### TESTO FORNITO
──────────────────────────────

# Mickey Rourke



## Tebe (3 Dicembre 2014)

Arrivo a casa felice come una pasqua.
:festa::festa::festa:
Mattia mi guarda sconcertato. Lui e la sua gatta, appollottolata sul collo come una stola di visone.
-ho trovato dei pantaloni da donna della mia misura! Che mi vestono perfetti! E mi piacciono pure!-
-Vedere-
Appoggio trionfante la borsa di tezenis sul tavolo e tiro fuori tre paia di pantaloni.
Grigio. Color terra e blu.
Ne prende uno. Lo osserva. Osserva me.
-MAMMA MIA!-
-Oddio. Che hai visto!-
-XS? -
-...si...xs.  ho sempre portato tra la s e l'xs. -

Non l avessi mai detto. Mi ha presa. Portato sulla bilancia. Alla vista di 48 kg e duecento grammi é sclerato, dimenticandosi che in eoni di vita insieme, credo abbia visto un paio di volte il peso di 49 kg tondi.
Che poi sono magra  vero ma non sembro una malata  anoressica. 
Non é una magrezza insana.
Farfie. Nausica. Occhiverdi.

──────────────────────────────

### ELENCO DELLE VOCI
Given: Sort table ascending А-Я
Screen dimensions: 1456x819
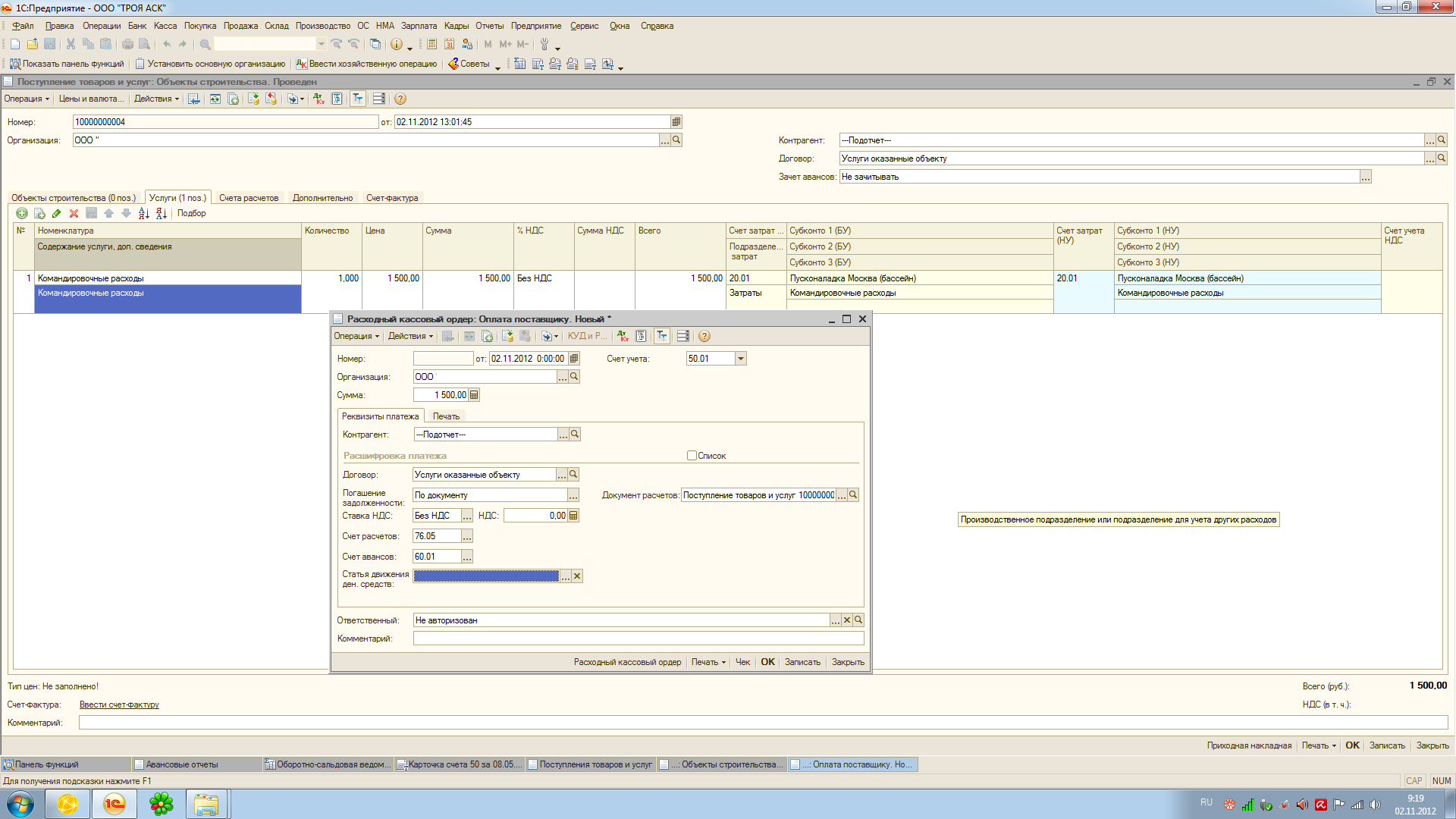Looking at the screenshot, I should tap(143, 214).
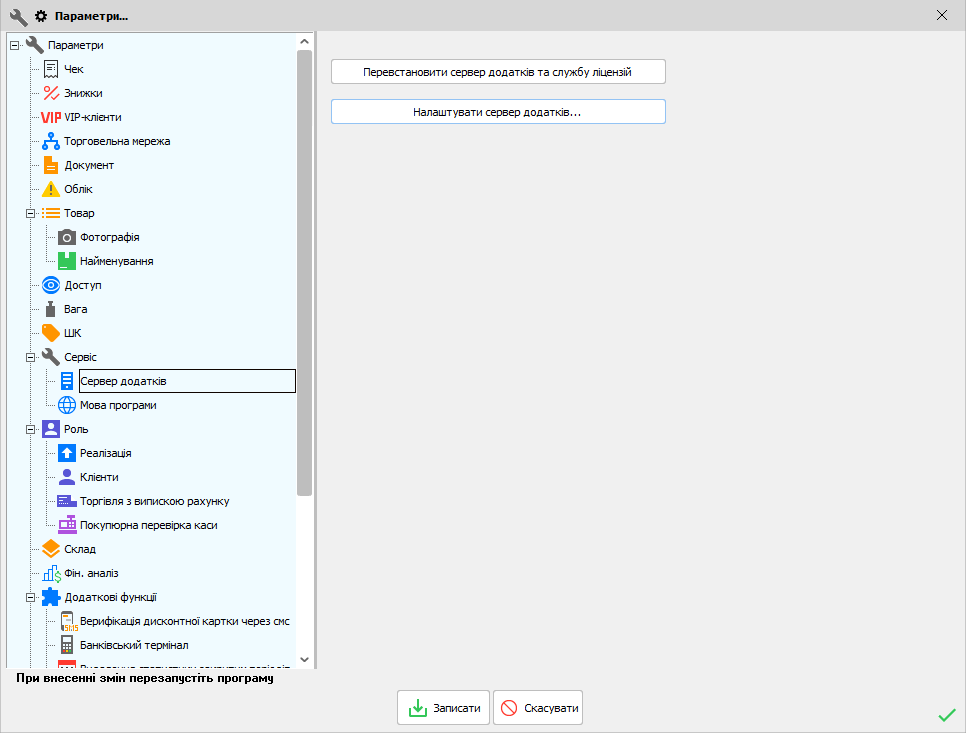966x733 pixels.
Task: Click the globe icon for Мова програми
Action: [x=67, y=405]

──────────────────────────────

### CONSEGNA A
Riporta il brano del testo fornito senza alcuna modifica, partendo dalle parole "-ho trovato dei" e fermandoti dopo "Farfie. Nausica. Occhiverdi.".
### CONSEGNA B
Riscrivi tutte le voci dell'elenco cambiando "Screen dimensions" in "Display size" e lasciando invariato tutto il resto. Non includere le immagini nella risposta.

### RISULTATO CORRETTO A
-ho trovato dei pantaloni da donna della mia misura! Che mi vestono perfetti! E mi piacciono pure!-
-Vedere-
Appoggio trionfante la borsa di tezenis sul tavolo e tiro fuori tre paia di pantaloni.
Grigio. Color terra e blu.
Ne prende uno. Lo osserva. Osserva me.
-MAMMA MIA!-
-Oddio. Che hai visto!-
-XS? -
-...si...xs.  ho sempre portato tra la s e l'xs. -

Non l avessi mai detto. Mi ha presa. Portato sulla bilancia. Alla vista di 48 kg e duecento grammi é sclerato, dimenticandosi che in eoni di vita insieme, credo abbia visto un paio di volte il peso di 49 kg tondi.
Che poi sono magra  vero ma non sembro una malata  anoressica. 
Non é una magrezza insana.
Farfie. Nausica. Occhiverdi.

### RISULTATO CORRETTO B
Given: Sort table ascending А-Я
Display size: 1456x819
Looking at the screenshot, I should tap(143, 214).
966x733 pixels.
Task: Click the globe icon for Мова програми
Action: [x=67, y=405]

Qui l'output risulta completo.